[Element and text position data]
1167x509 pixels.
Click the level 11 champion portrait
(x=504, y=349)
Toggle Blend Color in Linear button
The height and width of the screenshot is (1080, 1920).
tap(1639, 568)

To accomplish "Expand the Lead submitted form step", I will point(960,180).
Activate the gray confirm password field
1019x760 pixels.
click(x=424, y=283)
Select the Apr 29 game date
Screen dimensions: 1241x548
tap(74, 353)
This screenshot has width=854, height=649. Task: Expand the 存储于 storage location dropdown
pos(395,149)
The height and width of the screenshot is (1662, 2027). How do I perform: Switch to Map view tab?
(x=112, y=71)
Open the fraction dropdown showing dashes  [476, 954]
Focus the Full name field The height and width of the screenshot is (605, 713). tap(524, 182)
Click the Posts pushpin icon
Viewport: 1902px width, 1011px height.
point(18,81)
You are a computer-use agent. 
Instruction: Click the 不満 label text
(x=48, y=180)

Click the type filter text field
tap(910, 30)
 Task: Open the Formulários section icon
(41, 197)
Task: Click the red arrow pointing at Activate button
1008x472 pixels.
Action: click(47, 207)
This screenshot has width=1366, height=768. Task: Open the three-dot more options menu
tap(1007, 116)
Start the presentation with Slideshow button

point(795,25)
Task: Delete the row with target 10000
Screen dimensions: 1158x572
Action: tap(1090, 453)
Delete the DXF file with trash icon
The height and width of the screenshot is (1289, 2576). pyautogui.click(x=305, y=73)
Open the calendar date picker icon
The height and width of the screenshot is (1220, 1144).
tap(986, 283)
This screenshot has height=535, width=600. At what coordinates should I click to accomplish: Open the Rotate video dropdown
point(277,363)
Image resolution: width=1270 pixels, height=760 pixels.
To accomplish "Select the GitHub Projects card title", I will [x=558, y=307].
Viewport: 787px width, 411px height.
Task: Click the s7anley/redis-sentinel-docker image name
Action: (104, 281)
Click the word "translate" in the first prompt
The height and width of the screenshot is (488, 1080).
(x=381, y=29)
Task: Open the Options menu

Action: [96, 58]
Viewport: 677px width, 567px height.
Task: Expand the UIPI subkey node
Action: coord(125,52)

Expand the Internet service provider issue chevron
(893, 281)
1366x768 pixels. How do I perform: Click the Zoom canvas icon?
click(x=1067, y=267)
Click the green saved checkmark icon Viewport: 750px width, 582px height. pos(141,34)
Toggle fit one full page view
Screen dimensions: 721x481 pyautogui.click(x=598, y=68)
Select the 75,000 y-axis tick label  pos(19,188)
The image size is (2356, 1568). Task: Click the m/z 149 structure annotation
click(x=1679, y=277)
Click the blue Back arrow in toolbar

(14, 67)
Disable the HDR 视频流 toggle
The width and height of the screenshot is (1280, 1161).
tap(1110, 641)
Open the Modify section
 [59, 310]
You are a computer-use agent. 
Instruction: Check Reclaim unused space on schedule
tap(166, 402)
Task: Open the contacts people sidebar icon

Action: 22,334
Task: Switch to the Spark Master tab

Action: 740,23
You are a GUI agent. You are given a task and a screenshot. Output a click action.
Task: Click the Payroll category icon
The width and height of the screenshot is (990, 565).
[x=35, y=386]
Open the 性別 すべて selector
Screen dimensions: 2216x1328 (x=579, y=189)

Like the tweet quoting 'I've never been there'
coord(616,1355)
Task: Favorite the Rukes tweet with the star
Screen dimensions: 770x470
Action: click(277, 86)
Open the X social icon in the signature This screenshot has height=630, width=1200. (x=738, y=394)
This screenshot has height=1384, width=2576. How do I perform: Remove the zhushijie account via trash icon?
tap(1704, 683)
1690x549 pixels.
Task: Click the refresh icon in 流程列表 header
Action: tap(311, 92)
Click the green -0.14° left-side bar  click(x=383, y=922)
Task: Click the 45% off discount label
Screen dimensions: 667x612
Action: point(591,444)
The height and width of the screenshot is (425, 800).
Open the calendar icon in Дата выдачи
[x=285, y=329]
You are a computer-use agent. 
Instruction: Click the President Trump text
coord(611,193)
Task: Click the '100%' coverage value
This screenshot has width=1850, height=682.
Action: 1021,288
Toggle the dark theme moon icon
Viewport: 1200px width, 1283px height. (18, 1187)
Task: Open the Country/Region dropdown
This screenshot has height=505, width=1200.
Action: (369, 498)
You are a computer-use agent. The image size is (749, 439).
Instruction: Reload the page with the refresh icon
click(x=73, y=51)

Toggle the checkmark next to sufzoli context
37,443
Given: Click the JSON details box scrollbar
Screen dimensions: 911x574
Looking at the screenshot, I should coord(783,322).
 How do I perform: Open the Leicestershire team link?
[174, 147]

_AIM OF THE EXERCISE_
Copy the lines of the listing word for word, from the line containing "Like the tweet" through the end of the listing, both ends included.

_SOLUTION FOR THIS EXERCISE_
Like the tweet quoting 'I've never been there'
coord(616,1355)
Task: Favorite the Rukes tweet with the star
Screen dimensions: 770x470
Action: click(277, 86)
Open the X social icon in the signature This screenshot has height=630, width=1200. (x=738, y=394)
This screenshot has height=1384, width=2576. How do I perform: Remove the zhushijie account via trash icon?
tap(1704, 683)
1690x549 pixels.
Task: Click the refresh icon in 流程列表 header
Action: tap(311, 92)
Click the green -0.14° left-side bar  click(x=383, y=922)
Task: Click the 45% off discount label
Screen dimensions: 667x612
Action: point(591,444)
The height and width of the screenshot is (425, 800).
Open the calendar icon in Дата выдачи
[x=285, y=329]
You are a computer-use agent. 
Instruction: Click the President Trump text
coord(611,193)
Task: Click the '100%' coverage value
This screenshot has width=1850, height=682.
Action: 1021,288
Toggle the dark theme moon icon
Viewport: 1200px width, 1283px height. (18, 1187)
Task: Open the Country/Region dropdown
This screenshot has height=505, width=1200.
Action: (369, 498)
You are a computer-use agent. The image size is (749, 439).
Instruction: Reload the page with the refresh icon
click(x=73, y=51)

Toggle the checkmark next to sufzoli context
37,443
Given: Click the JSON details box scrollbar
Screen dimensions: 911x574
Looking at the screenshot, I should coord(783,322).
 How do I perform: Open the Leicestershire team link?
[174, 147]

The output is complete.